(Collected data)

*** Begin section ***

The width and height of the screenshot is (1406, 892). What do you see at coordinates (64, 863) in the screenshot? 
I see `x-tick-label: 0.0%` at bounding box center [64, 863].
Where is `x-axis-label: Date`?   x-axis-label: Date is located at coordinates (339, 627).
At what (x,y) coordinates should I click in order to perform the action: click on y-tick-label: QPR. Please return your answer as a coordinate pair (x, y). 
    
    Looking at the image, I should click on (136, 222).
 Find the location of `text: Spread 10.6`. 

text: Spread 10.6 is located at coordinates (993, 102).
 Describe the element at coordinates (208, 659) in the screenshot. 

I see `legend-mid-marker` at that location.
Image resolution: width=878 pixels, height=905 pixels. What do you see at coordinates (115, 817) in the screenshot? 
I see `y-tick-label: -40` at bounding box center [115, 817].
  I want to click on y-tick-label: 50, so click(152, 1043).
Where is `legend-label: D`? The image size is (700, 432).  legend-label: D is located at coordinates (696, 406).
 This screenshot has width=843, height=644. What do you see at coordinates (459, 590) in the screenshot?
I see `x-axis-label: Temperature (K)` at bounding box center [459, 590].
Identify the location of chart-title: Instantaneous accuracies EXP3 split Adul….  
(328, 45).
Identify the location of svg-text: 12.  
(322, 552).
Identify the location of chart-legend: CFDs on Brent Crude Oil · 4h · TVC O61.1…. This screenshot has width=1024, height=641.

*** End section ***

◆ Description of the task ◆
Rewrite every line from the one containing "Identify the location of chart-title: Instantaneous" through the end of the rows, requests included. Multiply each coordinate in the answers by 0.95 and round to whole numbers, with halves rounding up.

◆ Solution to this problem ◆
Identify the location of chart-title: Instantaneous accuracies EXP3 split Adul….  
(312, 43).
Identify the location of svg-text: 12.  
(306, 524).
Identify the location of chart-legend: CFDs on Brent Crude Oil · 4h · TVC O61.1…. This screenshot has width=1024, height=641.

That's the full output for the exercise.